= Rafael Zevallos =

Peruvian chemist, author and politician

Rafael Jerko Zevallos Bueno (born 4 April 1973) is a Peruvian chemist, author, and politician. He holds a chemistry degree from the National University of San Marcos.

A member of the Peruvian Aprista Party since 1998 and of its National Executive Committee from 2010 to 2017, Zevallos announced his candidacy for President of Peru in the 2021 Peruvian general election in September 2020. In the primary election held on 29 November 2020, he faced former Minister of Women and Social Development, Nidia Vílchez, and former congressional nominee, Juan Carlos Sánchez Montes de Oca, for the APRA presidential nomination. He eventually placed third with 745 votes at national level. He ran for a second time for the party's presidential nomination for the 2026 general election.
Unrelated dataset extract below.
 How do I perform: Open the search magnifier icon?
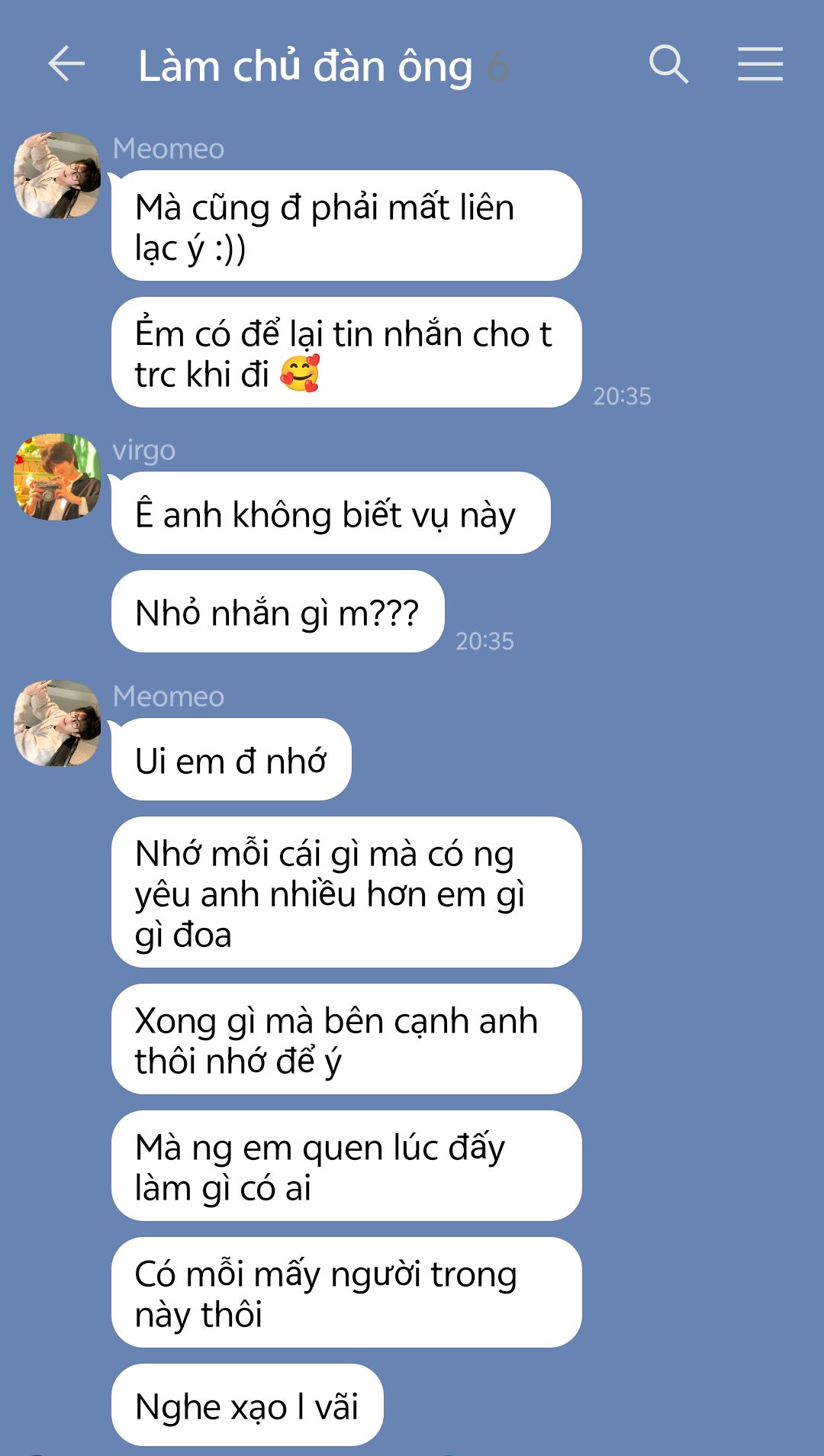pyautogui.click(x=669, y=63)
He placed eighth in the primary election by attaining 1.3% of the members’ vote, losing to newcomer Enrique Valderrama.

Zevallos is the author of From anti-imperialism to post-capitalism and the APRA, published by the Editorial Fund of the National University of San Marcos, in February 2018. He is also the brother of Marco Antonio Zevallos, a ranking member of First The People – Community, Ecology, Liberty, and Progress and a former member of the Purple Party.